ASSIGNED TASK: Transcribe all records, preserving every character.

DATA FOR THIS EXERCISE:
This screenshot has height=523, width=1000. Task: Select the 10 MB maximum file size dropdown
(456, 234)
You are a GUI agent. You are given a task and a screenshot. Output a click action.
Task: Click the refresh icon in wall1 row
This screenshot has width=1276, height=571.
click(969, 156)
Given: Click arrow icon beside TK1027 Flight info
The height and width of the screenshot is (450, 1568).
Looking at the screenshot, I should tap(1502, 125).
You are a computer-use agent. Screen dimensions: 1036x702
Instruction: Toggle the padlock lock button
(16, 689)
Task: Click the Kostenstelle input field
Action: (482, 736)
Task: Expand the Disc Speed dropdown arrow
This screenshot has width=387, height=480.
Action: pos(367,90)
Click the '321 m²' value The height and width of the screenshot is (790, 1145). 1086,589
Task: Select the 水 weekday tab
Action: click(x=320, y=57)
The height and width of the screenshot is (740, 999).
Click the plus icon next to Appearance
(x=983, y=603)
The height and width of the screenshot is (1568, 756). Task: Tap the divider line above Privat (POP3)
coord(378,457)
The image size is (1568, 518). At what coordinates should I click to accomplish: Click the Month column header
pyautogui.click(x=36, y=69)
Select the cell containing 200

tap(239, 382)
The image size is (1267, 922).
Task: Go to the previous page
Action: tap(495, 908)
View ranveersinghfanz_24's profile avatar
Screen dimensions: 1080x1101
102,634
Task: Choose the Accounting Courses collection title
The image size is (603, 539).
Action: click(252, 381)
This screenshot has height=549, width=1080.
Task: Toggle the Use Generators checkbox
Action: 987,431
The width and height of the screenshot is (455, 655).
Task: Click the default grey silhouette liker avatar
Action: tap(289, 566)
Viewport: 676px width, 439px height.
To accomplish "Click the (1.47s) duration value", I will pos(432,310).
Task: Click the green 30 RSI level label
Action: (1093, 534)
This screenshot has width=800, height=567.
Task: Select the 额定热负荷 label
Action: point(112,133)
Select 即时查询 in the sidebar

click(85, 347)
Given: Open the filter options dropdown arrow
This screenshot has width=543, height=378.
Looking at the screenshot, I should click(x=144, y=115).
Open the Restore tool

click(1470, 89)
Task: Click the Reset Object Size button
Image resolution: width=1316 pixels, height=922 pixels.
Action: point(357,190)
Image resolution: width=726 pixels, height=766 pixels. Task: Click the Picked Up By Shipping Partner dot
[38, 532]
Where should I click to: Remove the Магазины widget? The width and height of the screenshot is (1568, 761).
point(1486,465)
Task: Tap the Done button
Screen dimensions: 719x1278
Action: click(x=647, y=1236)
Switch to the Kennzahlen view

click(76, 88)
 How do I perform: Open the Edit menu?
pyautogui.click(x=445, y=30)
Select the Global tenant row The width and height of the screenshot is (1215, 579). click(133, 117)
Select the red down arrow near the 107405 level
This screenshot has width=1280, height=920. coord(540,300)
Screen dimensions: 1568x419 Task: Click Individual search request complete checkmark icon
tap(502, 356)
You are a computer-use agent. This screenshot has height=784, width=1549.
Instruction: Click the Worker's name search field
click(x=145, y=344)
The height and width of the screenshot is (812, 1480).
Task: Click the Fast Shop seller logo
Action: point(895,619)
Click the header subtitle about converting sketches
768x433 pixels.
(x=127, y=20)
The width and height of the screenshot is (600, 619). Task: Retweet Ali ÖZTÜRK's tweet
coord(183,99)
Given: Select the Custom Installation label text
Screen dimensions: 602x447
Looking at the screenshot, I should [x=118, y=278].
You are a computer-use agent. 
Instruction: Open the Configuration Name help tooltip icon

ANSWER SECTION:
This screenshot has height=523, width=1000. Task: Select the 10 MB maximum file size dropdown
(456, 234)
You are a GUI agent. You are given a task and a screenshot. Output a click action.
Task: Click the refresh icon in wall1 row
This screenshot has width=1276, height=571.
click(969, 156)
Given: Click arrow icon beside TK1027 Flight info
The height and width of the screenshot is (450, 1568).
Looking at the screenshot, I should tap(1502, 125).
You are a computer-use agent. Screen dimensions: 1036x702
Instruction: Toggle the padlock lock button
(16, 689)
Task: Click the Kostenstelle input field
Action: (482, 736)
Task: Expand the Disc Speed dropdown arrow
This screenshot has width=387, height=480.
Action: pos(367,90)
Click the '321 m²' value The height and width of the screenshot is (790, 1145). 1086,589
Task: Select the 水 weekday tab
Action: click(x=320, y=57)
The height and width of the screenshot is (740, 999).
Click the plus icon next to Appearance
(x=983, y=603)
The height and width of the screenshot is (1568, 756). Task: Tap the divider line above Privat (POP3)
coord(378,457)
The image size is (1568, 518). At what coordinates should I click to accomplish: Click the Month column header
pyautogui.click(x=36, y=69)
Select the cell containing 200

tap(239, 382)
The image size is (1267, 922).
Task: Go to the previous page
Action: tap(495, 908)
View ranveersinghfanz_24's profile avatar
Screen dimensions: 1080x1101
102,634
Task: Choose the Accounting Courses collection title
The image size is (603, 539).
Action: click(252, 381)
This screenshot has height=549, width=1080.
Task: Toggle the Use Generators checkbox
Action: 987,431
The width and height of the screenshot is (455, 655).
Task: Click the default grey silhouette liker avatar
Action: tap(289, 566)
Viewport: 676px width, 439px height.
To accomplish "Click the (1.47s) duration value", I will pos(432,310).
Task: Click the green 30 RSI level label
Action: (1093, 534)
This screenshot has width=800, height=567.
Task: Select the 额定热负荷 label
Action: point(112,133)
Select 即时查询 in the sidebar

click(85, 347)
Given: Open the filter options dropdown arrow
This screenshot has width=543, height=378.
Looking at the screenshot, I should click(x=144, y=115).
Open the Restore tool

click(1470, 89)
Task: Click the Reset Object Size button
Image resolution: width=1316 pixels, height=922 pixels.
Action: point(357,190)
Image resolution: width=726 pixels, height=766 pixels. Task: Click the Picked Up By Shipping Partner dot
[38, 532]
Where should I click to: Remove the Магазины widget? The width and height of the screenshot is (1568, 761).
point(1486,465)
Task: Tap the Done button
Screen dimensions: 719x1278
Action: click(x=647, y=1236)
Switch to the Kennzahlen view

click(76, 88)
 How do I perform: Open the Edit menu?
pyautogui.click(x=445, y=30)
Select the Global tenant row The width and height of the screenshot is (1215, 579). click(133, 117)
Select the red down arrow near the 107405 level
This screenshot has width=1280, height=920. coord(540,300)
Screen dimensions: 1568x419 Task: Click Individual search request complete checkmark icon
tap(502, 356)
You are a computer-use agent. This screenshot has height=784, width=1549.
Instruction: Click the Worker's name search field
click(x=145, y=344)
The height and width of the screenshot is (812, 1480).
Task: Click the Fast Shop seller logo
Action: point(895,619)
Click the header subtitle about converting sketches
768x433 pixels.
(x=127, y=20)
The width and height of the screenshot is (600, 619). Task: Retweet Ali ÖZTÜRK's tweet
coord(183,99)
Given: Select the Custom Installation label text
Screen dimensions: 602x447
Looking at the screenshot, I should [x=118, y=278].
You are a computer-use agent. 
Instruction: Open the Configuration Name help tooltip icon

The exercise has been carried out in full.